Recently, London mayor Boris Johnson has had to backpedal (no pun intended) on cycling statistics.
The article is well worth reading, I think. Some highlights:
"London mayor's claim that two-thirds of bad cycling accidents were due to cyclist law-breaking is proved to be utterly false. Where's the apology?"
"TfL... figures show that in accidents were a cyclist was killed or badly hurt the cyclist was presumed to have committed an offence in just 6% of cases. The vehicle driver was assumed to have done so 56% of the time while 39% of the time it wasn't clear."

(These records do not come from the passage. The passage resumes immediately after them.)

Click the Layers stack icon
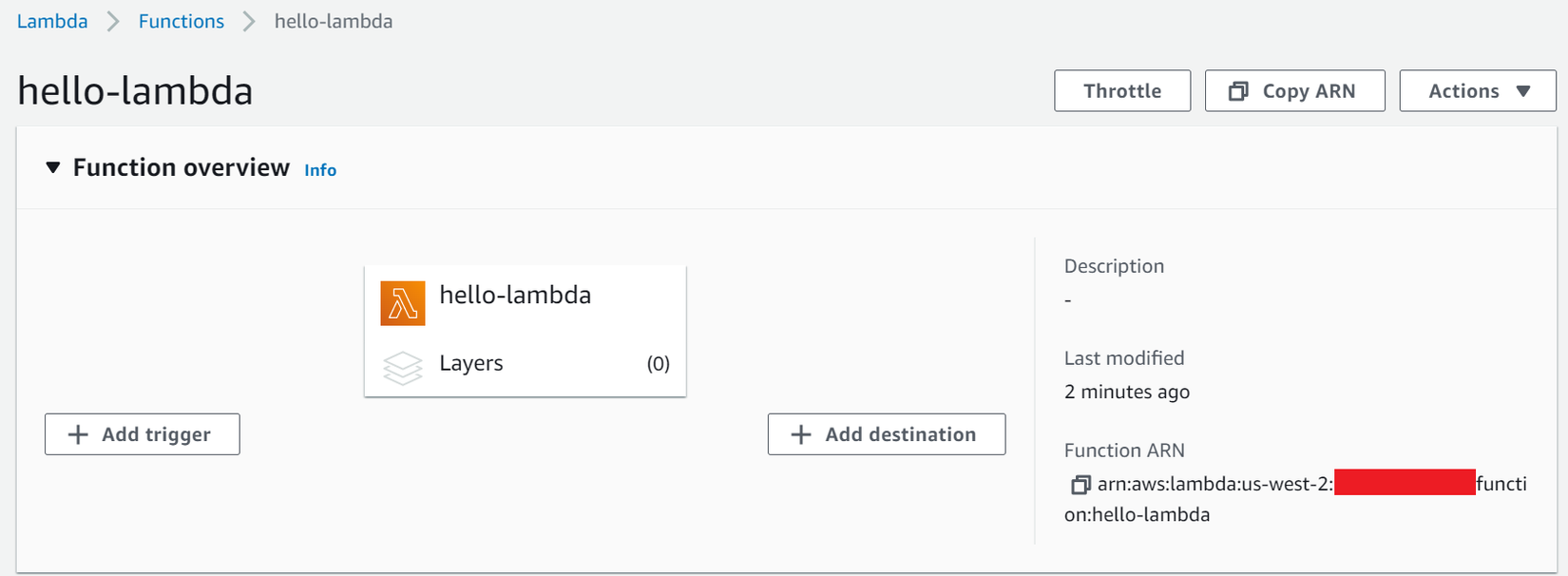 (x=403, y=368)
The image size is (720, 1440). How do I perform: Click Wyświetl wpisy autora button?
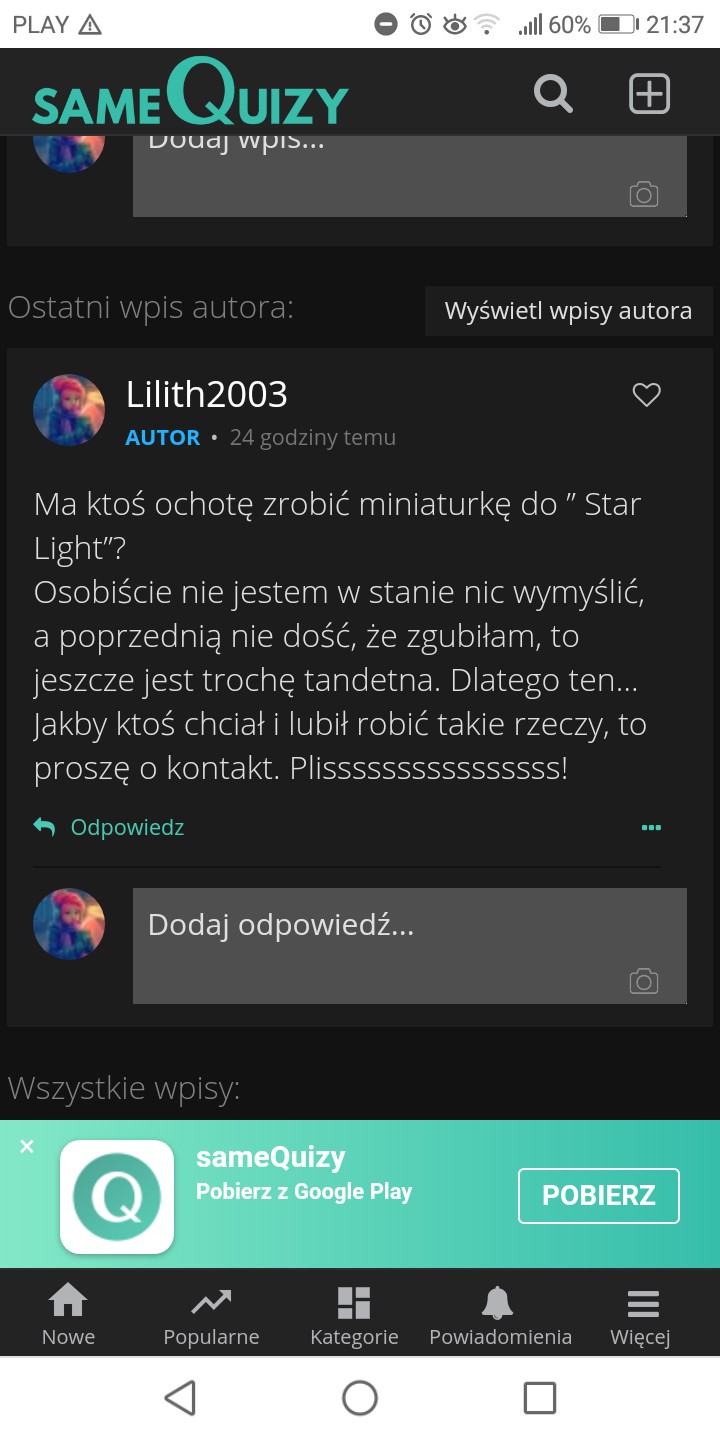point(568,311)
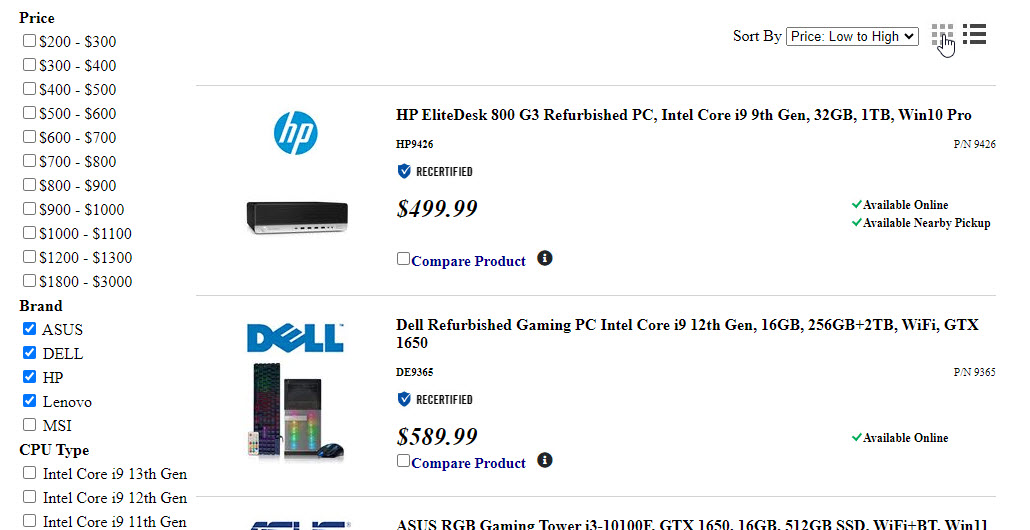Click Recertified badge on Dell Gaming PC

click(x=435, y=400)
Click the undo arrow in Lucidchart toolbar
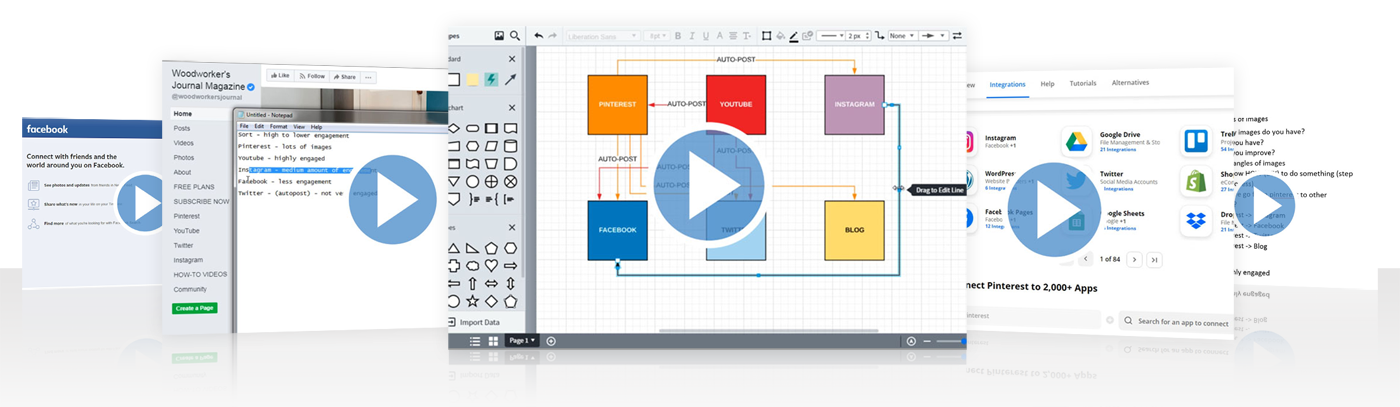 point(539,36)
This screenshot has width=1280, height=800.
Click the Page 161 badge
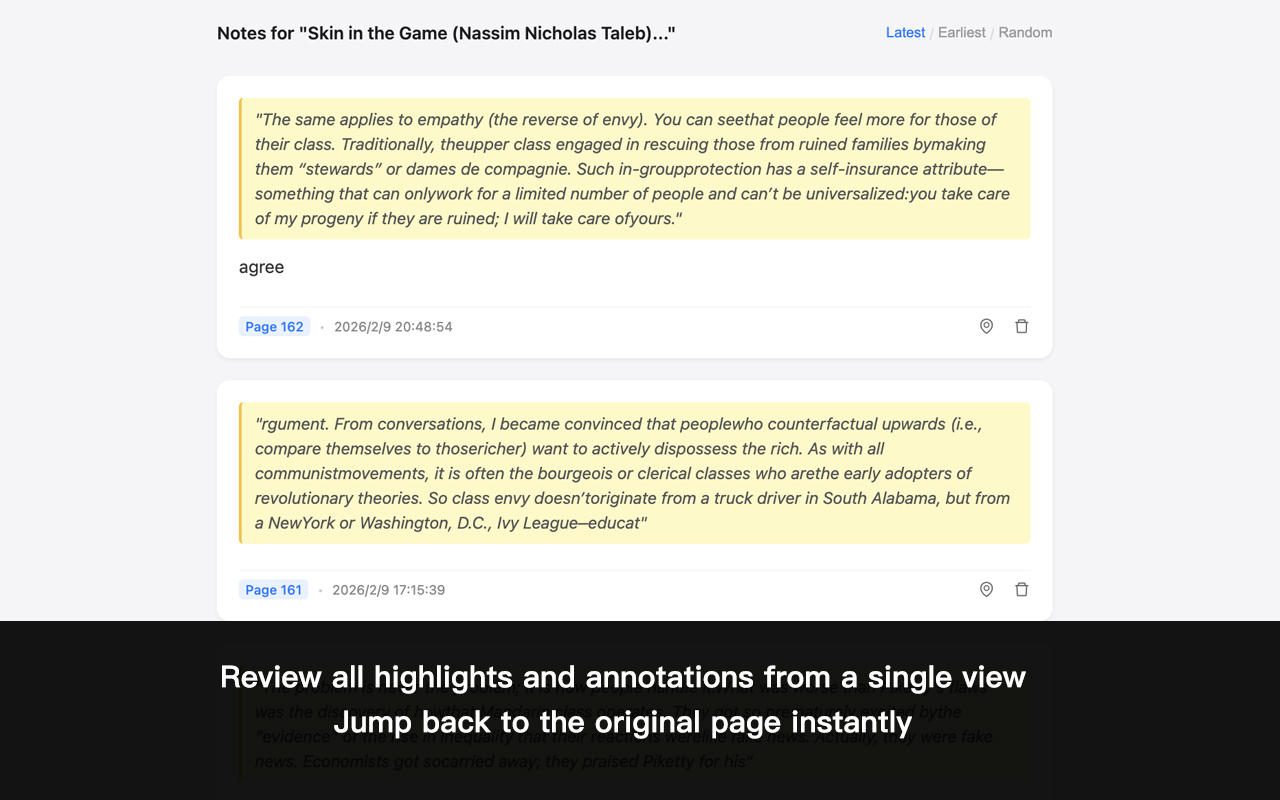[x=273, y=590]
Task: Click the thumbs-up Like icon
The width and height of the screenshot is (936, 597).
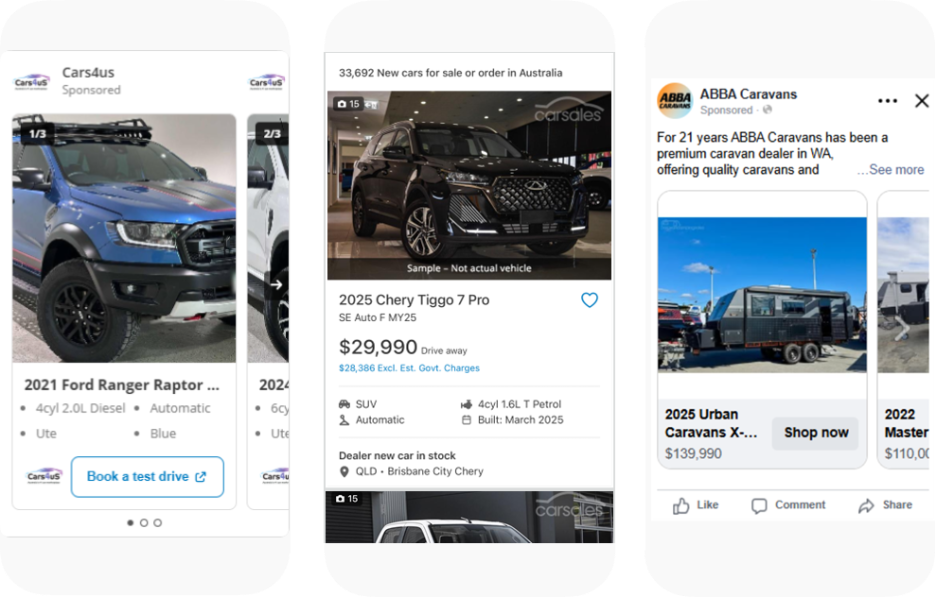Action: pyautogui.click(x=681, y=506)
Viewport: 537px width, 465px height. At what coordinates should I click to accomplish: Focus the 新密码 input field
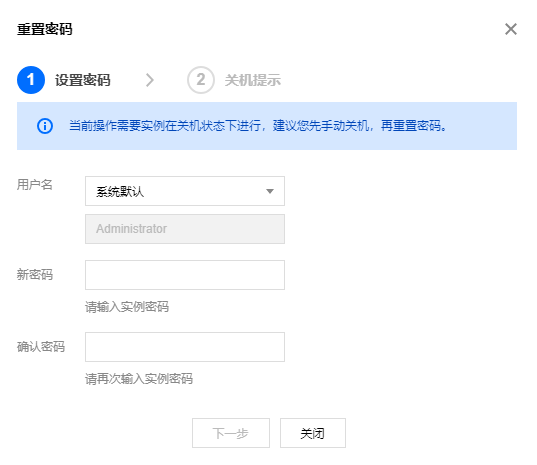point(185,275)
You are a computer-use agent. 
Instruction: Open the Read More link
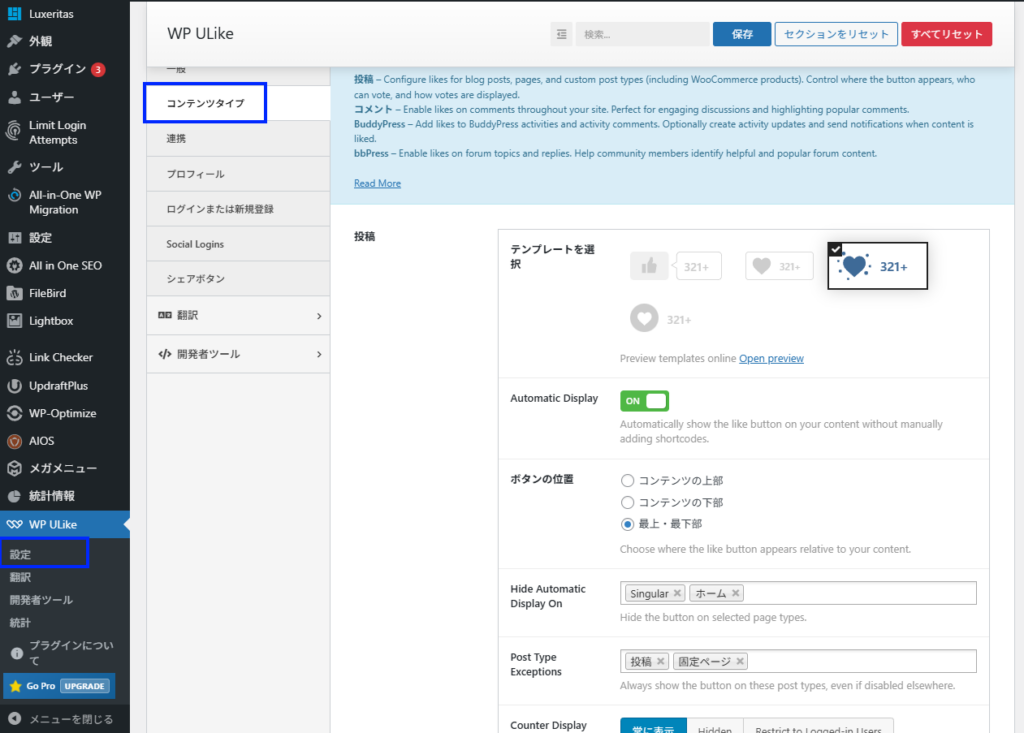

"Not only are cyclists an outgroup, they're also a minority outgroup. Moreover, they are engaging in an activity that is deemed slightly inappropriate in a culture that... views cycling as anti-conventional and possibly even infantile.... It's easy to identify other minority outgroups whose behaviour similarly challenges social norms but who do not get verbally and physically attacked... : vegetarians, for example."
To see a statistic that shows cyclists are almost 1/10th as much to blame for serious crashes as motorists - well, it's a shocking statistic to say the least.
What can we in the US learn from this? Well, unless London cyclists are incredibly careful and law-abiding, unless London drivers are unusually bad, or unless London's police are biased towards cyclists (none of which I believe for a second because, having lived and cycled in London, I've had experience with all three), it suggests to me that the general consensus among cyclists here in the US - that fault in collisions is split pretty much evenly between cyclists and motorists - might need closer scrutiny.
For a while now, it's seemed quite clear to me that there's a lot of 'outgroup'-fueled anti-cyclist and pro-motorist bias in the US legal system and even in the system that produces crash studies, but until now I hadn't seen any evidence to suggest that my opinion might have some validity. I think perhaps the difference in the statistics between the US and the UK might have to do with the fact that, in the UK, 'SMIDSY' (Sorry Mate I Didn't See You) is much more likely to be regarded as evidence of motorist fault than it is here in the US. I think that needs to change in the US - when a motorist hits another road user and then claims he didn't see him, that is not an excuse - it's an admission of guilt.